Editorial | Restore integrity of prosecutions
In September 1999, then whistleblower Patricia de Lille asked parliament to probe South Africa’s arms deal. The move would kickstart what was to be a lengthy, on-again, off-again legal battle over almost two shameful decades where politics consistently undermined the rule of law. Following three years of resistance, National Prosecuting Authority (NPA) head Shaun Abrahams announced on Friday that former president Jacob Zuma would be prosecuted on 16 charges of corruption, money laundering and racketeering. Predictably, Zuma’s lawyers have already indicated their plan to have Abrahams’s decision taken on review. They believe, among other things, that Zuma is unlikely to get a fair trial. Further, a pro-Zuma organisation has asked the Western Cape High Court to grant a permanent stay of prosecution.

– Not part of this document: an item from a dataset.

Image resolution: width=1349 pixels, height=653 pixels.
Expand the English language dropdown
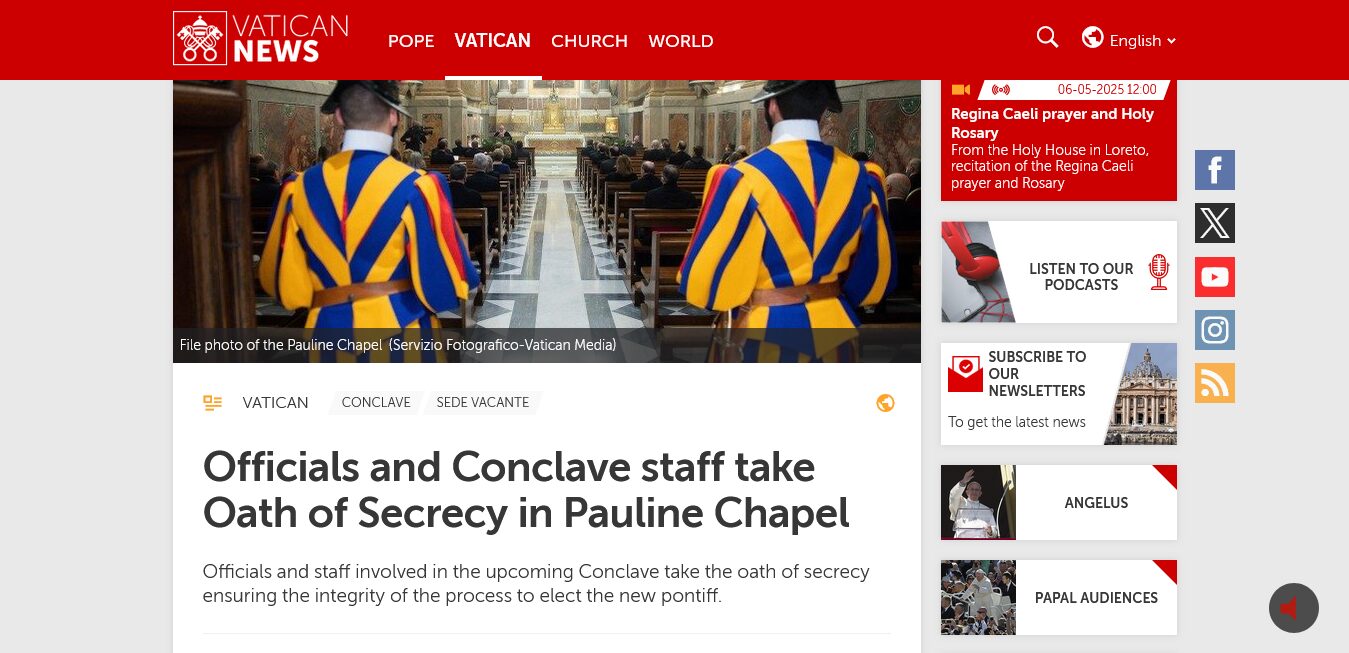(x=1129, y=40)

Both may not have a strong basis in law and are unlikely to succeed.
Zuma’s options are limited. With every day that passes, he is getting closer to having his day in court. However, while there finally seems to be progress in the case, the time and effort it has taken to get to this point remains of grave concern. It speaks of an era where important sections of our legal system were susceptible to control and manipulation for sinister political reasons. Beyond Zuma’s case, this is about the NPA’s integrity as a crucial arm of our law enforcement machinery. That the NPA and other arms of our legal system sprung into action against the Guptas and their associates only after the ANC’s December conference adds credence to the belief their decisions are influenced by the politics of the day rather than based purely on the rule of law. This predilection will not end with Zuma’s exit from office. It may not necessarily end when Abrahams eventually leaves office. It will take the appointment of a competent and impartial prosecutions boss, who must then be given space to restore what the Zuma years eroded from the NPA. It can be done and, for the sake of our democracy, it must be done.